Calculate the mass of urea `(NH_(2)CONH_(2))` required in making `2.5 kg `of `0.25 `molal aqueous solution.

To calculate the mass of urea (NH₂CONH₂) required to make a 2.5 kg of 0.25 molal aqueous solution, we can follow these steps: ### Step-by-Step Solution: 1. **Understand the Definition of Molality**: Molality (m) is defined as the number of moles of solute per kilogram of solvent. The formula is: \[ m = \frac{\text{moles of solute}}{\text{mass of solvent (kg)}} \] 2. **Identify Given Values**: - Mass of the solution = 2.5 kg = 2500 g - Molality (m) = 0.25 molal 3. **Calculate the Mass of Solvent**: Since the solution consists of both solute (urea) and solvent (water), we need to express the mass of the solvent.

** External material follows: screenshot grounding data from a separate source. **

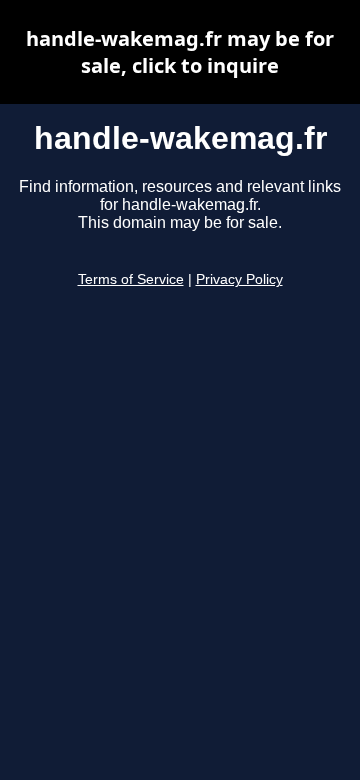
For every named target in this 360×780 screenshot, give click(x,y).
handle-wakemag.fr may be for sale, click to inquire (180, 52)
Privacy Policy (239, 279)
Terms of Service (131, 279)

Let the mass of urea be \( x \) grams. Thus, the mass of the solvent (water) can be expressed as: \[ \text{mass of solvent} = \text{mass of solution} - \text{mass of solute} = 2500 \, \text{g} - x \] 4. **Convert Mass of Solvent to Kilograms**: Since molality is defined in terms of kilograms, we convert the mass of the solvent to kilograms: \[ \text{mass of solvent (kg)} = \frac{2500 - x}{1000} \] 5. **Calculate Moles of Urea**: The number of moles of urea can be calculated using its molar mass. The molar mass of urea (NH₂CONH₂) is: - N: 14 g/mol (2 Nitrogens) = 28 g - H: 1 g/mol (4 Hydrogens) = 4 g - C: 12 g/mol (1 Carbon) = 12 g - O: 16 g/mol (1 Oxygen) = 16 g \[ \text{Molar mass of urea} = 28 + 4 + 12 + 16 = 60 \, \text{g/mol} \] 6. **Set Up the Equation Using Molality**: Using the molality formula: \[ 0.25 = \frac{\text{moles of urea}}{\text{mass of solvent (kg)}} \] The moles of urea can be expressed as: \[ \text{moles of urea} = \frac{x}{60} \] Thus, substituting into the molality equation: \[ 0.25 = \frac{\frac{x}{60}}{\frac{2500 - x}{1000}} \] 7. **Cross Multiply and Solve for x**: Rearranging gives: \[ 0.25 \cdot \frac{2500 - x}{1000} = \frac{x}{60} \] Cross-multiplying: \[ 0.25 \cdot (2500 - x) \cdot 60 = 1000x \] Simplifying: \[ 15(2500 - x) = 1000x \] \[ 37500 - 15x = 1000x \] \[ 37500 = 1015x \] \[ x = \frac{37500}{1015} \approx 36.9 \, \text{g} \] ### Final Answer: The mass of urea required to make 2.5 kg of a 0.25 molal aqueous solution is approximately **36.9 grams**.